From John Keay's review of Return to Dragon Mountain by Jonathan Spence
'The thing about history is that those who really should write it, don't; while those who should not be writing it, do.' So thought Zhang Dai, the seventeenth-century Chinese bon viveur, writer, and antiquarian who is the subject of Jonathan Spence's latest foray into the literature of the later Ming period (c.1570-1644).
From Allister Heath's review of Common Wealth: Economics for a Crowded Planet by Jeffrey D. Sachs.
Humanity is about to become a predominantly urban civilisation for the first time in its history, Sachs notes, thanks to dramatic progress in agricultural productivity and the remarkable economic growth enjoyed by Asia. The rise of scientific farming, including the creation of new seed varieties, chemical fertilisers, pest control, advanced irrigation techniques, mechanisation and all the other modern farm management techniques, means that far fewer people are needed to work in agriculture. One farm can sustain many more urbanites than ever before.

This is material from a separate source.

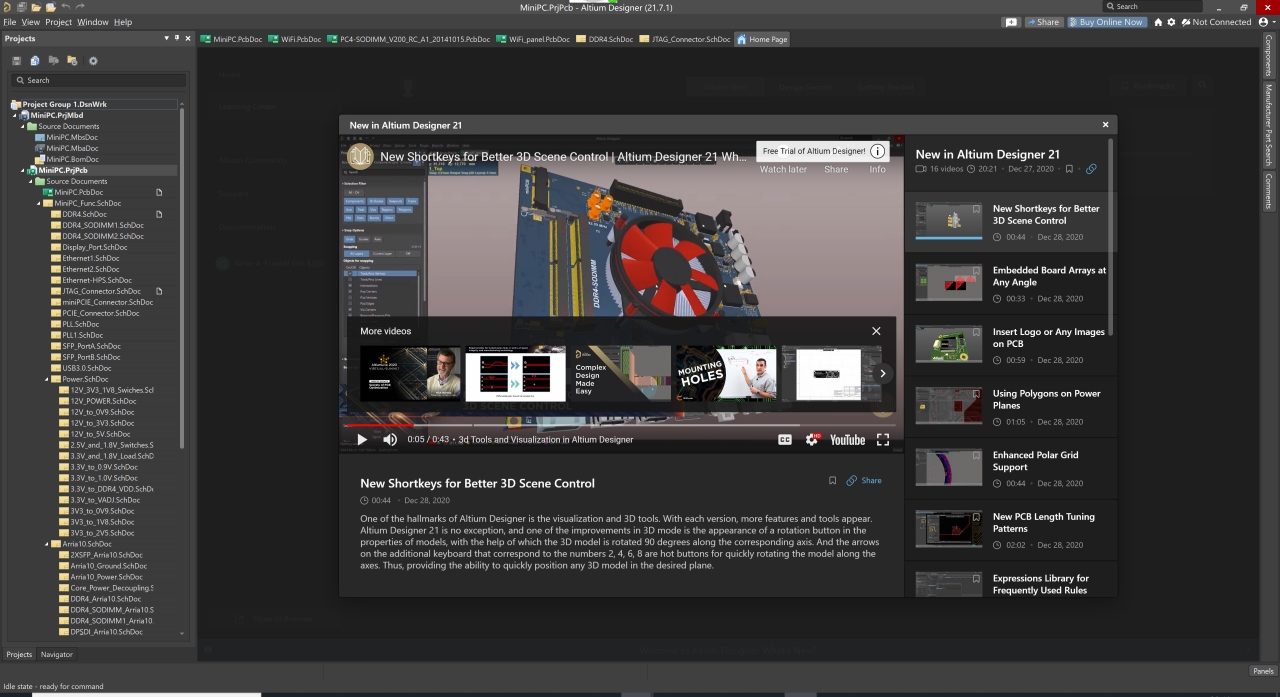Viewport: 1280px width, 697px height.
Task: Mute the video volume
Action: pyautogui.click(x=389, y=439)
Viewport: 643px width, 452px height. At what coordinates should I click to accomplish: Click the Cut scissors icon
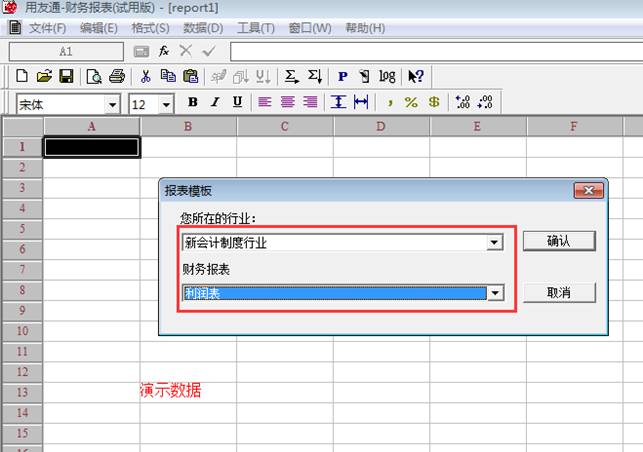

Under 10 per cent of the world's population lived in cities in 1800; this had only increased to 13 per cent by 1900. Urbanisation was largely a twentieth-century phenomenon, with the share of the world population living in cities reaching 29 per cent in 1950, 47 per cent in 2000, 50 per cent last year and more than half in 2008, a little-remarked upon yet highly significant milestone.
This tracks with a post I made earlier this year noting the UN's largely unreported milestone (which is significantly correlated to the above facts) that as of 2007, more than 50% of all workers are now in services and manufacturing rather than agriculture.
Urbanisation, as noted in most history books such as Michael Cook's A Brief History of the Human Race, is highly correlated to increases in health, wealth, knowledge and technology, so the above trends, despite all the tactical things we worry about, strategically bode well for the coming years.
From Lucy Lethbridge's review of Other People's Daughters: The Lives and Times of the Governess by Ruth Brandon, (emphasis added).
The only Victorian governess is Anna Leonowens, whose book of her experiences teaching the thirty-nine sons and forty-three daughters of the King of Siam provided the inspiration for The King and I. Presenting herself as the well-born, newly impoverished widow of an officer, Mrs. Leonowens was the embodiment of gentility. Her lurid accounts of life in the Siamese royal harem ('You shall lash me with a million thongs but I shall not expose my person') upheld the absolute superiority of the white woman over the brown man - however noble his bearing. But it turned out that Anna was not the woman she claimed to be. Following the detective work done by William Bristowe in the 1970s, Ruth Brandon tells the story of how a girl born into poverty reinvented herself as the perfect English governess, the imparter of moral instruction to eager little pagan ears. I was delighted to learn that Anna's great nephew was the actor Boris Karloff - just one of the many surprising sidelights to be found in this engrossing book.